Una obra de teatro independiente: Alguien contará esta historia, de Gina Cundari, que se presenta los domingos en el teatro El Grito. Es la etapa final de la dictadura, cuando en el descabellado afán de encontrar una épica que mantenga a los militares en el poder, un irresponsable General Galtieri se propone recuperar las islas Malvinas, con el costo en vidas y en traumas que trajo ese conflicto bélico. La obra, basada en hechos reales, pone en escena a cuatro soldados y, a partir de sus voces, conecta la guerra con la dictadura que la precedió y que agoniza. Pero sobre el escenario no se muestra el combate, sino la vida cotidiana de esos muchachos que tratan de que pase el tiempo, mientras sueñan con volver a casa. Su estado de ánimo sufre los vaivenes que provocan las cartas que llegan y las que no llegan. Cuando fui a ver esta obra, en la sala había un ex combatiente que fue invitado a subir al escenario. Él mismo había sido uno de esos jóvenes soldados que esperaban sus cartas. Saber que un protagonista de esa historia estaba en la sala, mirando la representación de lo que había vivido, le dio a la función una intensidad especial. El teatro tiene esa potencia: en un espacio pequeño, con pocos actores y casi sin escenografía, logra crear la magia de que aparezca una época, y nos invita a participar a todos, en las butacas o en el escenario.

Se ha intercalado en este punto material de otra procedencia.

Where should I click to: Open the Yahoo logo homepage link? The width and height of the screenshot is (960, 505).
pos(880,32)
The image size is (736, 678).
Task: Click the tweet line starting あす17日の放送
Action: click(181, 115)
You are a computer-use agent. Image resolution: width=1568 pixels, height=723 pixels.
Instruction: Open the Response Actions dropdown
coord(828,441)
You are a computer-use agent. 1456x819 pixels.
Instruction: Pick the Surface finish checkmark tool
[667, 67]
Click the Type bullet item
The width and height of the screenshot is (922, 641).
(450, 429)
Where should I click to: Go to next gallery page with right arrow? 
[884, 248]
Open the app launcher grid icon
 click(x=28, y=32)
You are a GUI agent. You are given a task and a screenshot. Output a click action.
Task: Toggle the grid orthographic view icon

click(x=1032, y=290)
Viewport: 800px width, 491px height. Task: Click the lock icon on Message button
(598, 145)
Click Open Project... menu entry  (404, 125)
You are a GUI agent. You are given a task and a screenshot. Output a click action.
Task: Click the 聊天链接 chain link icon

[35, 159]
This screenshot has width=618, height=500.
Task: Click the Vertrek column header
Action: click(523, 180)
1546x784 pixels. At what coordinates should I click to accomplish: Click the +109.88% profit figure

Estos tres hechos artísticos también se empeñan en que no olvidemos y se suman hoy, como una capa más, a la memoria colectiva para contar lo que fuimos y lo que somos. Los archivos guardan documentos y los tribunales establecen responsabilidades, pero el arte hace algo distinto: vuelve a poner las historias en circulación. Les da vida al volverlas relato, al hacer que entren en un cuerpo para luego salir a cumplir el ciclo eterno de la narración.
Hace más de veinte años, una amiga mía, Luisa Hairabedian, mientras caminábamos para hacer ejercicio después de regresar cada una de su trabajo, me contó la historia de su familia, atravesada por el genocidio armenio y por la dictadura argentina. Su abuela, sobreviviente de aquel genocidio, cuando los militares entraron a su casa de Córdoba para llevarse a una de sus nietas, empezó a gritar: ¡Volvieron los turcos!, ¡volvieron los turcos! Y se murió creyendo que habían sido ellos quienes la habían secuestrado. Distintos tiempos, distintos lugares, el mismo terrorismo de Estado. Ese relato, como decía Benjamin, se me metió dentro con la voz de mi amiga y apareció tiempo después como una obra, Un mismo árbol verde, para seguir rodando, para dejar de ser de Luisa o mía, sino de todos.
No dejemos de transmitir historias que perduren, pequeñas o grandes, porque ése es uno de los actos de resistencia fundamentales: alguien las escuchará alrededor del fuego, alguien las guardará dentro de su cuerpo, y, tarde o temprano, alguien las volverá a contar sumando una capa más a nuestra memoria colectiva, esa larga conversación dispuesta a seguir creciendo.